In China, the picture is different. Businesses are less familiar with paying subscription fees for enterprise software. Instead, AI agents in China have been used more for consumer purposes like shopping and entertainment.
Chinese companies are racing to catch up. Tencent, Alibaba and ByteDance are all building what are known as “agentic frameworks” – the toolkits required to create AI agents.

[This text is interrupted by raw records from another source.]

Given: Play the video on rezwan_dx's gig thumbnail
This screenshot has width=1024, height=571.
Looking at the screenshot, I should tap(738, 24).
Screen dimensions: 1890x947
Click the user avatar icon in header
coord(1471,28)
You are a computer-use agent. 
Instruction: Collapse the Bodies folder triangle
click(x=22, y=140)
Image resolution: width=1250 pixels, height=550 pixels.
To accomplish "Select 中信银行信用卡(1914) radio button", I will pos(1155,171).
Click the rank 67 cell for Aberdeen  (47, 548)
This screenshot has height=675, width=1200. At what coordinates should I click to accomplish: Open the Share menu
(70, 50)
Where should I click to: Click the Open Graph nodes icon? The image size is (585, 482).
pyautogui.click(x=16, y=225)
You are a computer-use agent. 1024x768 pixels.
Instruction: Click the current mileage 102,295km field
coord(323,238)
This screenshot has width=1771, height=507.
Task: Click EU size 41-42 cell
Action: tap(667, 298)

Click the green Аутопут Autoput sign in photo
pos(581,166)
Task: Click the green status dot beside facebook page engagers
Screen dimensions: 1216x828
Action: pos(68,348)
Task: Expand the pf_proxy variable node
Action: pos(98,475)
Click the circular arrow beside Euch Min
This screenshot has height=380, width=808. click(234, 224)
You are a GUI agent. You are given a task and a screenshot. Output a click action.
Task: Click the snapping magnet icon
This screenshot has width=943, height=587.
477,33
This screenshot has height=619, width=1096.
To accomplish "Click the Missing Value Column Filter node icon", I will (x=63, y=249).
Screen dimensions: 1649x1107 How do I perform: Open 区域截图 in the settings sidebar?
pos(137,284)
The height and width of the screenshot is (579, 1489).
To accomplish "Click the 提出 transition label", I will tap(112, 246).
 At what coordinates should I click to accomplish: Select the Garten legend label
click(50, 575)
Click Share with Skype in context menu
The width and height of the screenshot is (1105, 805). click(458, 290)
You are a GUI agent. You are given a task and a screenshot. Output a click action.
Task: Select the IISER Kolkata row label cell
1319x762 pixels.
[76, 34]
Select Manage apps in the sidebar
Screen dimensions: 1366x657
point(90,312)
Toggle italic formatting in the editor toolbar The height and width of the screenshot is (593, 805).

• Tencent released its Youtu-Agent framework this week
• ByteDance shared its own framework in July
• Alibaba followed earlier in March
Although US-built frameworks are still the most widely used, Chinese offerings are quickly gaining ground. According to an IBM ranking, ByteDance’s Coze Studio and Alibaba’s Qwen-Agent have already received more than 10,000 stars on GitHub, showing rising popularity, the news report said.
The wealth boom from AI
Gantori pointed out that the rise of AI has sparked enormous wealth creation. In just two years since ChatGPT’s launch, Nasdaq’s market capitalisation has nearly doubled.
AI adoption in the US is currently at 9 per cent and will soon cross 10 per cent, he added. “Very soon we will see double-digit penetration rates both in the US and China.”
UBS expects companies worldwide to spend around $375 billion on long-term AI investments in 2025. China’s share will likely be close to 15 per cent, “thanks to the success of DeepSeek and also the aggressive spending from the leading companies”, said Gantori, as quoted by South China Morning Post.